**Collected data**

⁂

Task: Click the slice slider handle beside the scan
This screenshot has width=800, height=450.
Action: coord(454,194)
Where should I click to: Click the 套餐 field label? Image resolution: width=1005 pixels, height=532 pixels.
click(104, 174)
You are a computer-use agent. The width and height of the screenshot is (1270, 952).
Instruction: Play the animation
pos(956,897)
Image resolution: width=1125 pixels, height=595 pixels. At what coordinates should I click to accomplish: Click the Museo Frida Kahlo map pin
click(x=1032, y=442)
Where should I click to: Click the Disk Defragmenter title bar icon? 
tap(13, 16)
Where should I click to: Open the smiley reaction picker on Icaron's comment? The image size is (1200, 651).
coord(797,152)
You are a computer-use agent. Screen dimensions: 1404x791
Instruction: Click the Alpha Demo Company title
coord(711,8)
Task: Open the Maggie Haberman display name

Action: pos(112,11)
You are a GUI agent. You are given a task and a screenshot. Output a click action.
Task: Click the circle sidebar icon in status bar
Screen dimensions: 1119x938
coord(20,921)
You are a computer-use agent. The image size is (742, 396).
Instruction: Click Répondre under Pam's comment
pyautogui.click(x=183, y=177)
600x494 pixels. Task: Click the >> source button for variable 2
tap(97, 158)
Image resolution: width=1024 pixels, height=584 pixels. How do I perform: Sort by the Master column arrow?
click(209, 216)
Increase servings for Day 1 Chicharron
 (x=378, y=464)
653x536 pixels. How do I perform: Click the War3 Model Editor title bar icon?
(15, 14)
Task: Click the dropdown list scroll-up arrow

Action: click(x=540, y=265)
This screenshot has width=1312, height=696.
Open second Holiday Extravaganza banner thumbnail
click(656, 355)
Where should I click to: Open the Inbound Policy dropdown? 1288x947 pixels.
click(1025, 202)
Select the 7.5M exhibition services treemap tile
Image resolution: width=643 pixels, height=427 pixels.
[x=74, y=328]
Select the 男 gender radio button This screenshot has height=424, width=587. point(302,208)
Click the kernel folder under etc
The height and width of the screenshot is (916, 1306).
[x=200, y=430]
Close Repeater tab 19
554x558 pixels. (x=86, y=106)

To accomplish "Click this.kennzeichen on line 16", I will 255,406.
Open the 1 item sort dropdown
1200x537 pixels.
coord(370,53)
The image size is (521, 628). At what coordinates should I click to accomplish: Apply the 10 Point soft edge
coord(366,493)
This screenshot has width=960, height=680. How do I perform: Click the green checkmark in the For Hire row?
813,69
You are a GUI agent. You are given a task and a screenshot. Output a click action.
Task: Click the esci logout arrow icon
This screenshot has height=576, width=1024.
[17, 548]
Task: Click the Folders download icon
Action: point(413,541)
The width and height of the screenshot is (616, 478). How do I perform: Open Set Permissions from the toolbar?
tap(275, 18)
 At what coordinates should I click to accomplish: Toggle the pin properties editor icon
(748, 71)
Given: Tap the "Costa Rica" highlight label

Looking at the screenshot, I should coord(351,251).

⁂

**Work instruction**
Nothing but the lines from the one that contains "Close Repeater tab 19" through the last line of the entries should appear in your reply, each repeated exactly.

**Task solution**
Close Repeater tab 19
554x558 pixels. (x=86, y=106)

To accomplish "Click this.kennzeichen on line 16", I will 255,406.
Open the 1 item sort dropdown
1200x537 pixels.
coord(370,53)
The image size is (521, 628). At what coordinates should I click to accomplish: Apply the 10 Point soft edge
coord(366,493)
This screenshot has width=960, height=680. How do I perform: Click the green checkmark in the For Hire row?
813,69
You are a GUI agent. You are given a task and a screenshot. Output a click action.
Task: Click the esci logout arrow icon
This screenshot has height=576, width=1024.
[17, 548]
Task: Click the Folders download icon
Action: point(413,541)
The width and height of the screenshot is (616, 478). How do I perform: Open Set Permissions from the toolbar?
tap(275, 18)
 At what coordinates should I click to accomplish: Toggle the pin properties editor icon
(748, 71)
Given: Tap the "Costa Rica" highlight label

Looking at the screenshot, I should coord(351,251).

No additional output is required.